Several vulnerabilities have been discovered in the chromium web browser. CVE-2016-1622 It was discovered that a maliciously crafted extension could bypass the Same Origin Policy. CVE-2016-1623 Mariusz Mlynski discovered a way to bypass the Same Origin Policy. CVE-2016-1624 lukezli discovered a buffer overflow issue in the Brotli library. CVE-2016-1625 Jann Horn discovered a way to cause the Chrome Instant feature to navigate to unintended destinations. CVE-2016-1626 An out-of-bounds read issue was discovered in the openjpeg library. CVE-2016-1627 It was discovered that the Developer Tools did not validate URLs. CVE-2016-1628 An out-of-bounds read issue was discovered in the pdfium library.
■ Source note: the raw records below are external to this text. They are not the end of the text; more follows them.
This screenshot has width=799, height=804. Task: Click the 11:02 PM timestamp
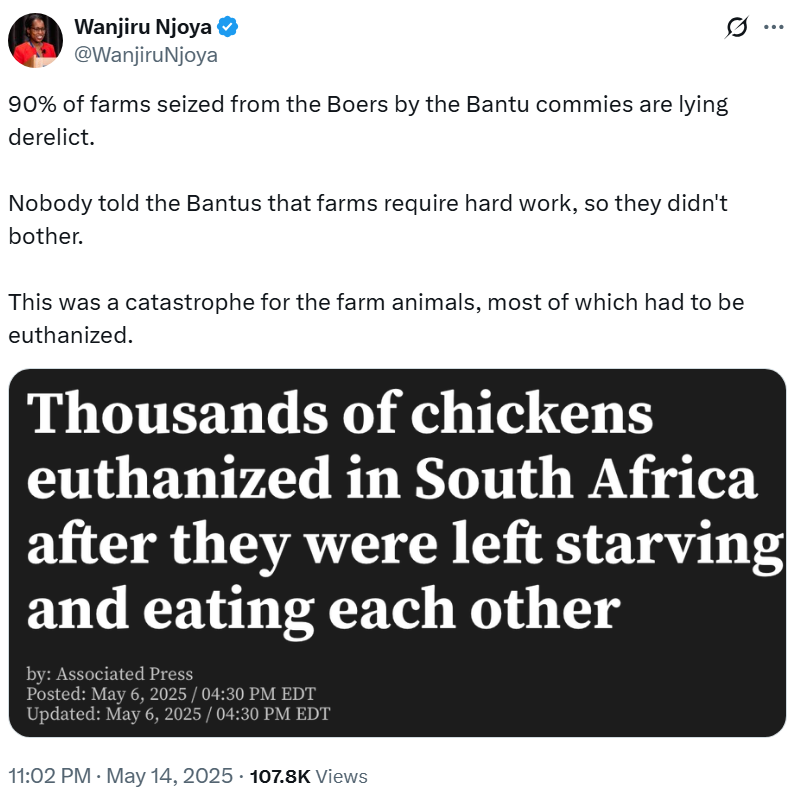click(x=50, y=776)
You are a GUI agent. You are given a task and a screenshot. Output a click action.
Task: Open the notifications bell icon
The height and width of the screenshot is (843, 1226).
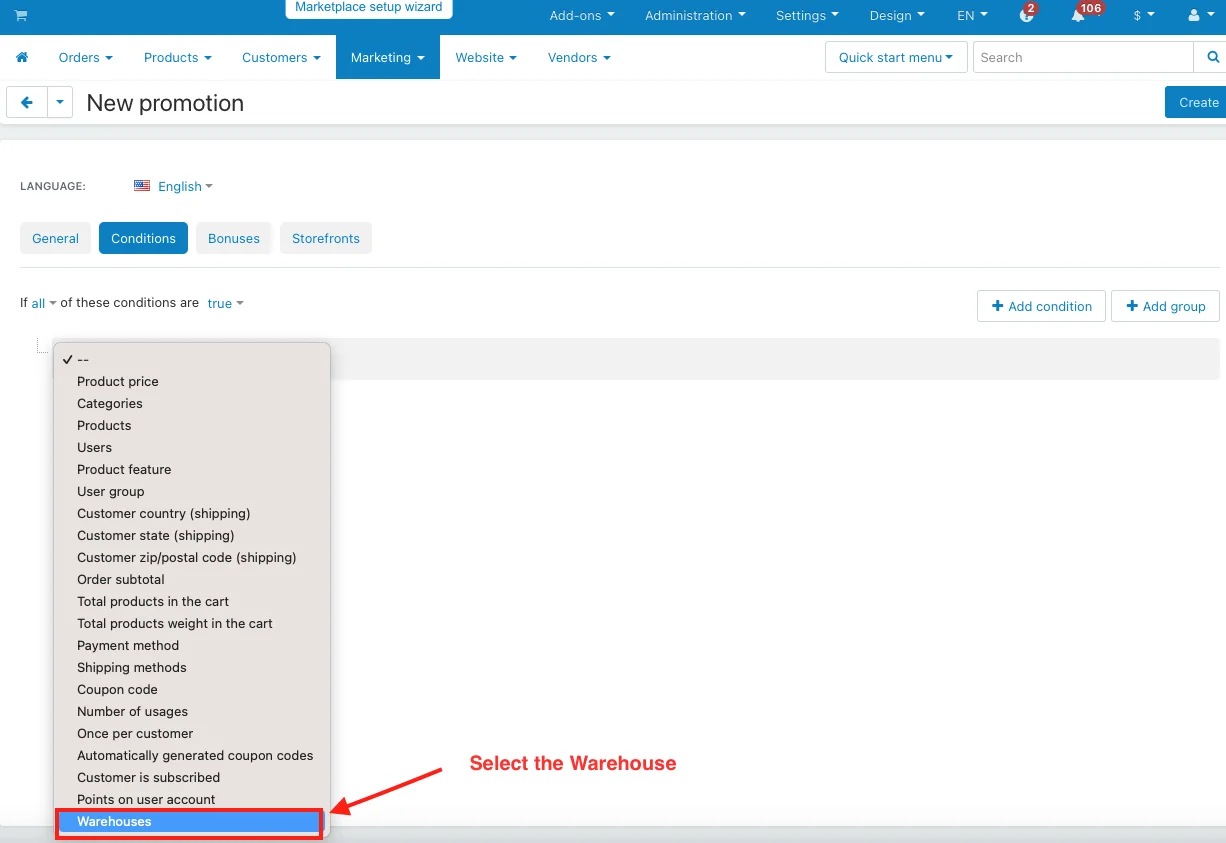(1078, 16)
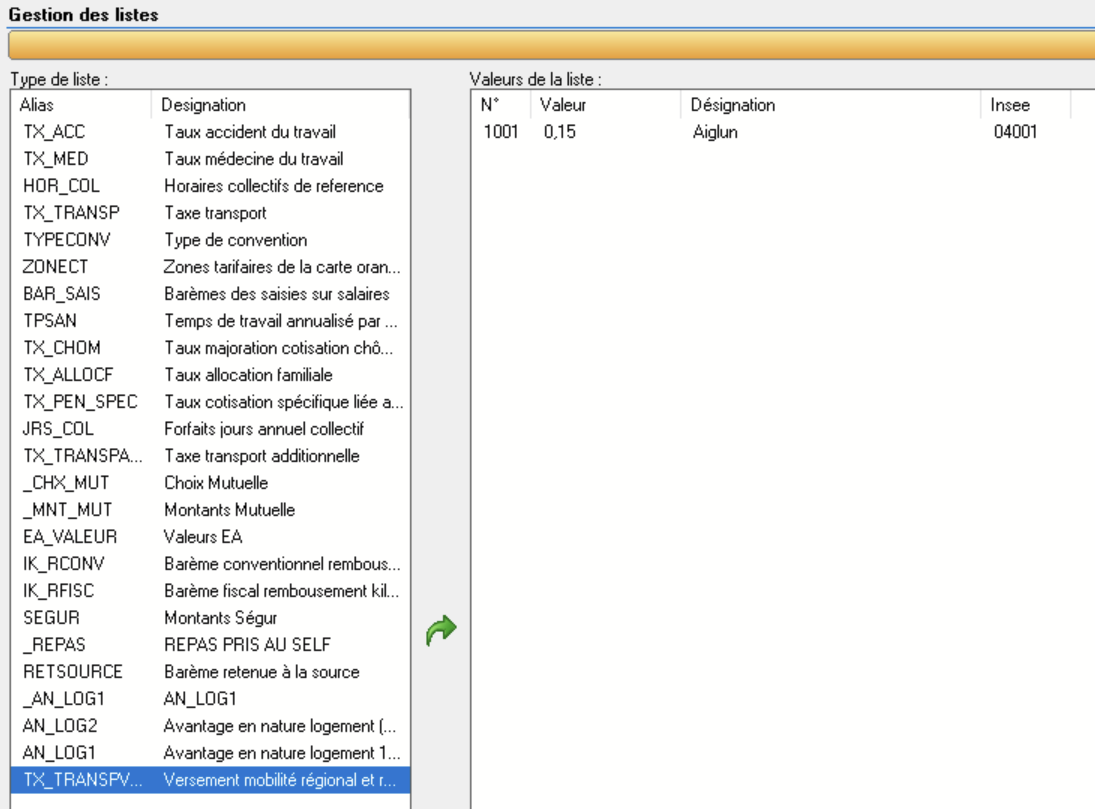This screenshot has height=809, width=1095.
Task: Select the TX_ALLOCF allocation familiale row
Action: pos(211,375)
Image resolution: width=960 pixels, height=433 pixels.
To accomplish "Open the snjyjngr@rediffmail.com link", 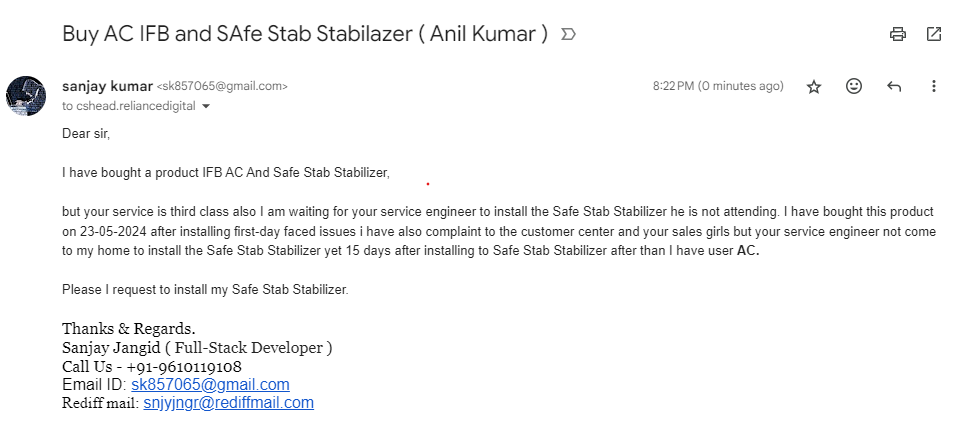I will tap(228, 403).
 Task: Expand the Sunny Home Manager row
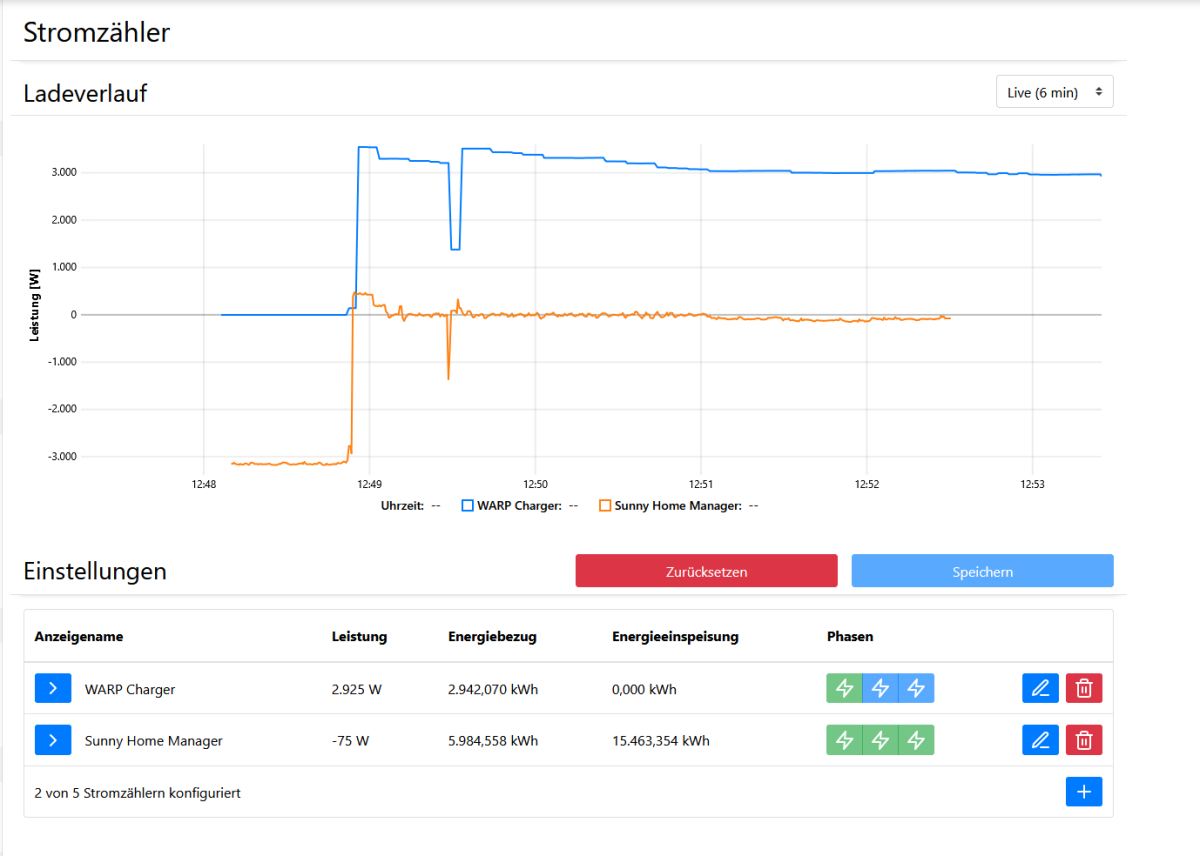52,740
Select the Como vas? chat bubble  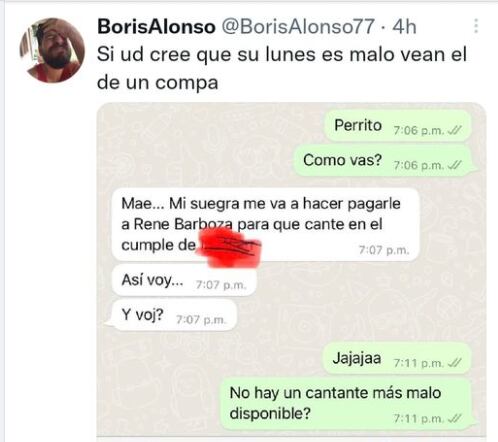pos(384,161)
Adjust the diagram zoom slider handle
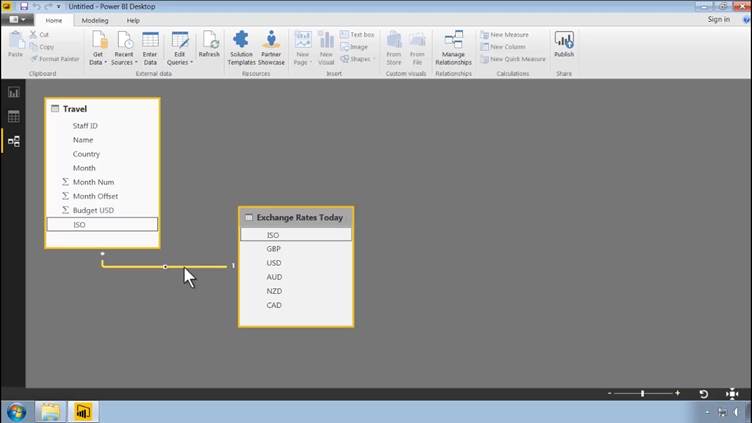752x423 pixels. 643,394
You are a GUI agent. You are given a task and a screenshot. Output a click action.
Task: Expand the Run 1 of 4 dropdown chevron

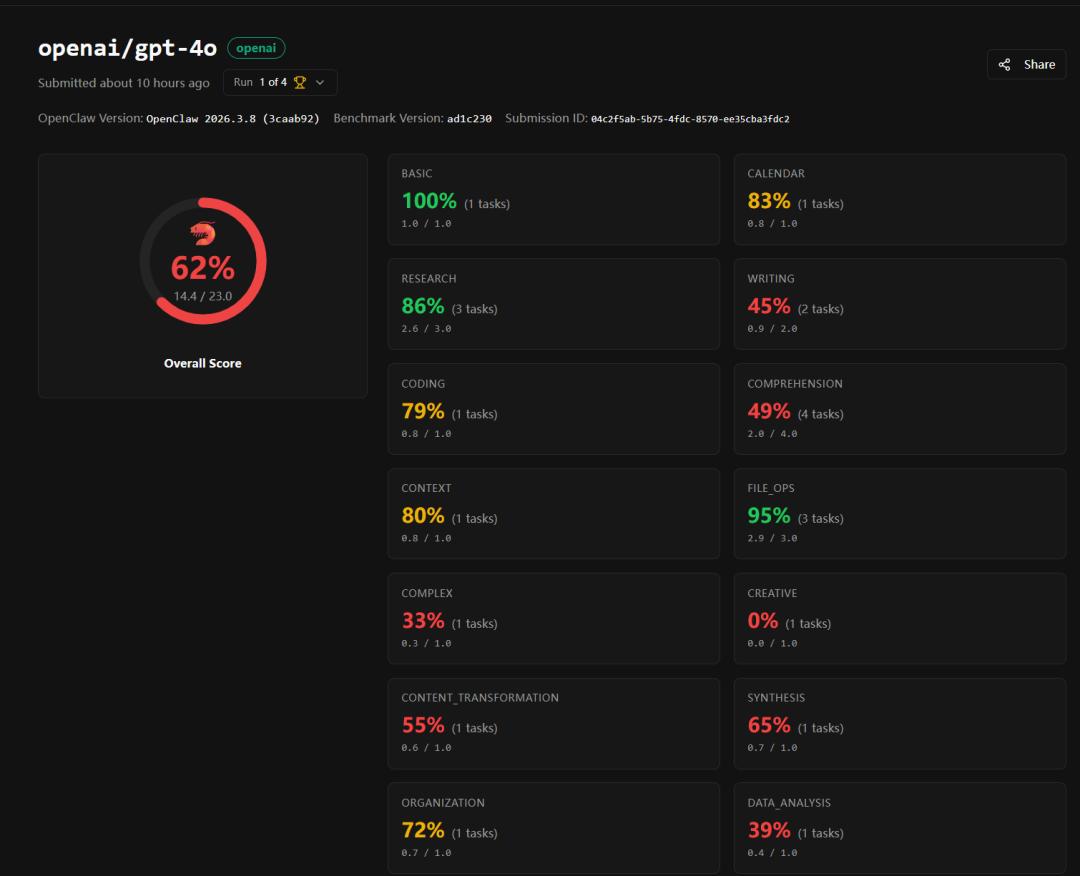pos(320,82)
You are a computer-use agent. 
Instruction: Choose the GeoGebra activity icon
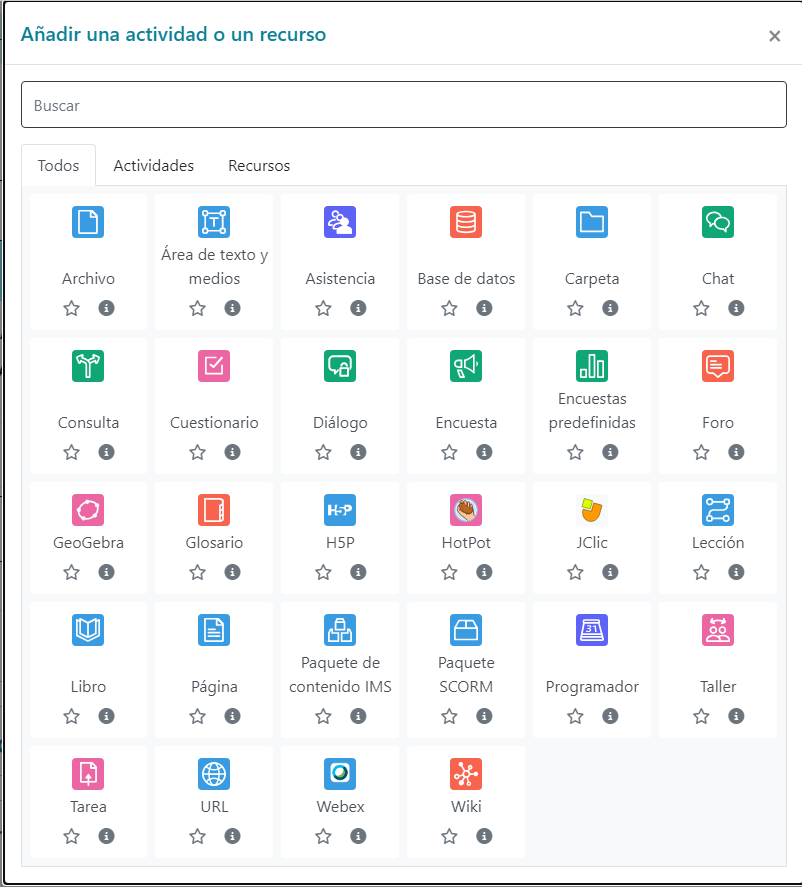(x=88, y=510)
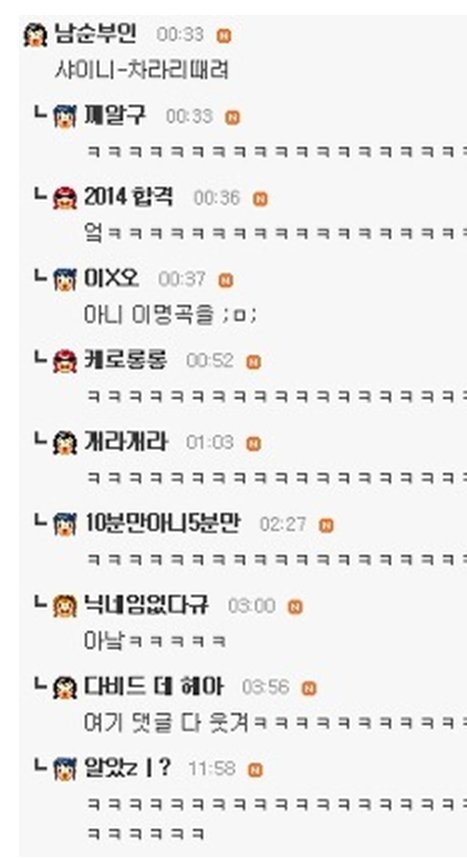
Task: Click the avatar icon beside 이X오
Action: pyautogui.click(x=65, y=280)
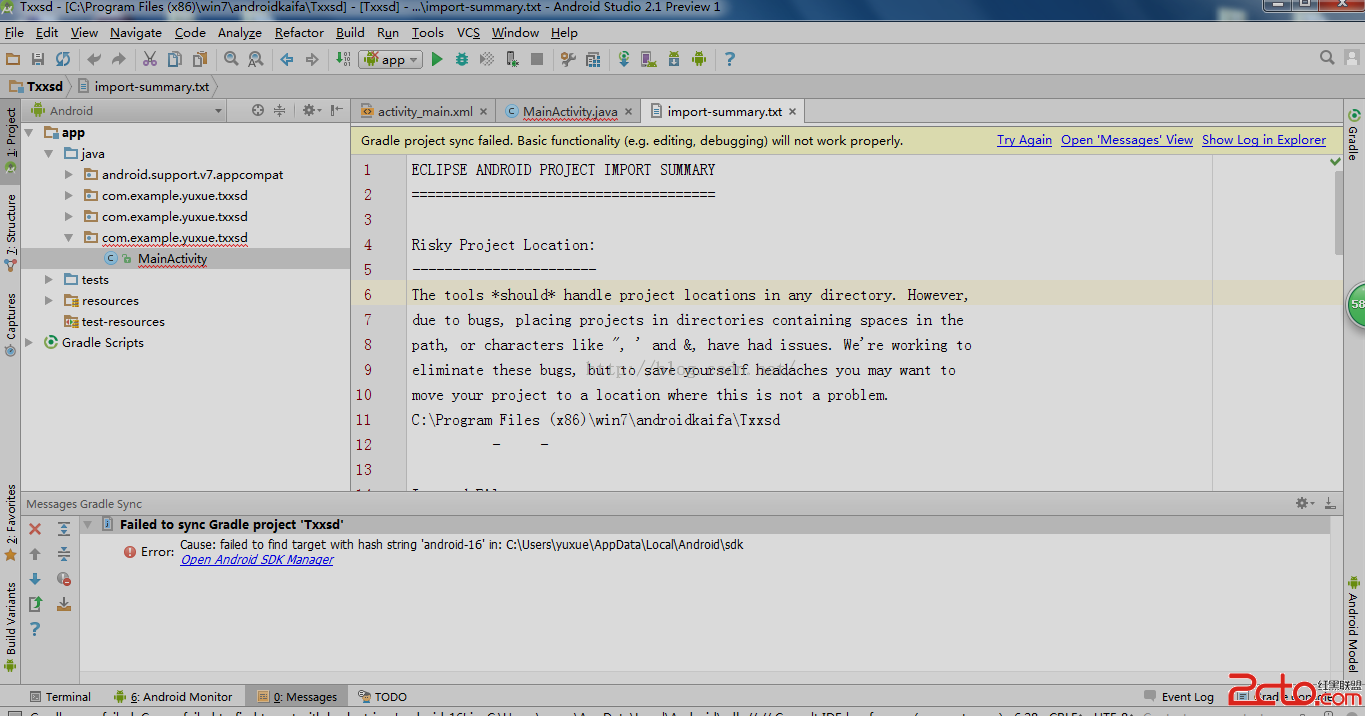1365x716 pixels.
Task: Open Project Structure from the toolbar
Action: pyautogui.click(x=593, y=60)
CVE-2016-1629 A way to bypass the Same Origin Policy was discovered in Blink/WebKit, along with a way to escape the chromium sandbox.

chromium-browser on Debian Linux

This check tests the installed software version using the apt package manager.

For the stable distribution (jessie), these problems have been fixed in version 48.0.2564.116-1~deb8u1. For the testing distribution (stretch), these problems will be fixed soon. For the unstable distribution (sid), these problems have been fixed in version 48.0.2564.116-1. We recommend that you upgrade your chromium-browser packages.